Q3 may be the next launch window for Nvidia Volta graphics cards

Nvidia Tesla

We’ve all been patiently waiting for Nvidia’s next-gen graphics card launch window to creep closer. Yet, every time a suspected launch gets near, it never actually happens. Seriously, this time… this time… it’s going to happen. Maybe. GDDR6 from SK Hynix is slated for mass production around July, and that’s as good a sign as any that Nvidia are preparing new graphics cards for launch soon after.

Need a GPU right now? Here are the best graphics cards around.

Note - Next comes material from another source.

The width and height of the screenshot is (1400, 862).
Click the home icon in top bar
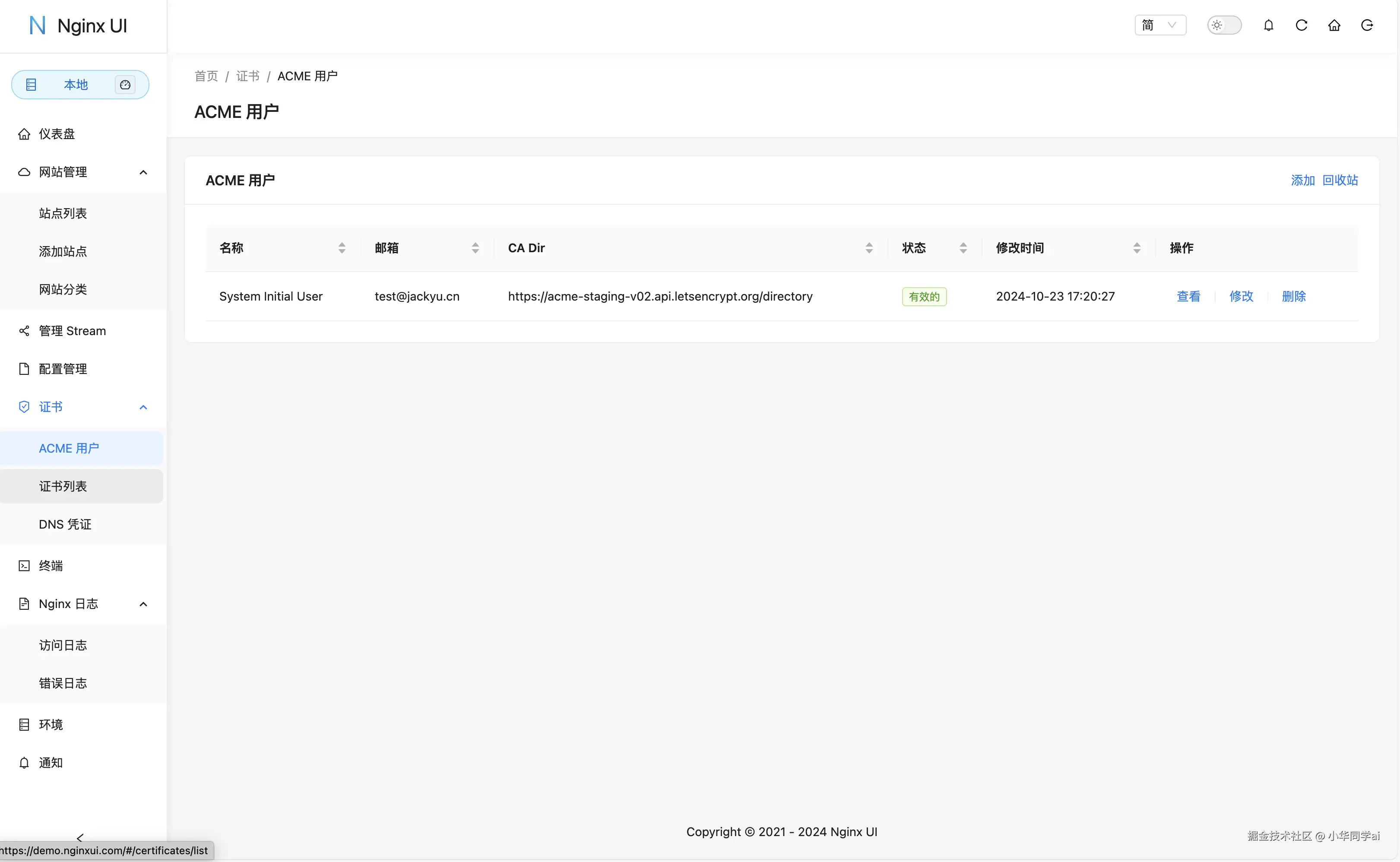click(1334, 25)
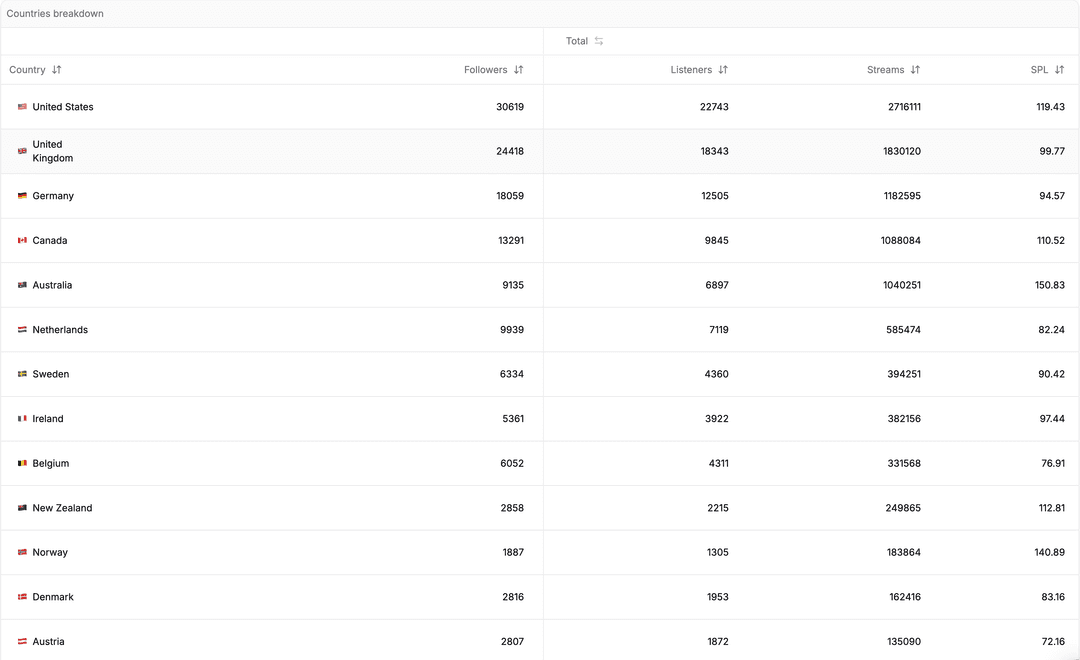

The news comes from Gamers Nexus, who spoke with an industry insider very close to SK Hynix at GTC. According to their source, the monstrously large memory provider – who are responsible for 28.7% of the world’s DRAM supply – will be cranking up production of GDDR6 memory in three months.

This could be quite a momentous occasion for graphics card production as it has been slated that Nvidia (and likely AMD at some point) will be utilising this speedy memory standard in their next generation – in fact, almost exclusively across the graphics card range according to these latest rumours.

While mass production of memory modules isn’t a direct confirmation regarding production of Nvidia’s Volta graphics cards, it’s the best we’ve got to go on right now. A Q3 launch isn’t entirely new news, a previous rumour alluded loosely to the same window, but we’ve had very little supporting evidence beyond the fact that they simply haven’t launched so far this year.

Hynix GDDR6 graphics memory

According to the same source, GDDR6 will be around 20% more costly to manufacturers at launch than GDDR5 – although set to reduce over time as manufacturing capacity increases. Hopefully this is representative of non-inflated pricing, especially due to the looming risk of imminent price hikes, otherwise no one will be able to afford the damn cards anyways.

GDDR6 offers up to 16Gbp/s bandwidth, and will supposedly arrive in 8Gb and 16Gb chip densities likely running at 1.35V across the board.

With GDDR6 mass production supposedly on the books for July, it may not be until late Q3 (August to September time) when we actually see any launch activity for Nvidia’s Volta, Turing, or Ampere graphics cards (Pick your poison).

SK Hynix aren’t the only manufacturers getting into GDDR6, however. Samsung have already started mass producing GDDR6 chips themselves, “for use in advanced graphics processing for gaming devices and graphics cards”, and Micron are also jumping on the GDDR6 bandwagon, and surely close to finishing development. All of which renders a Q3 launch date solely based on SK Hynix’s sole ramp up of production subject to a considerable leap of faith.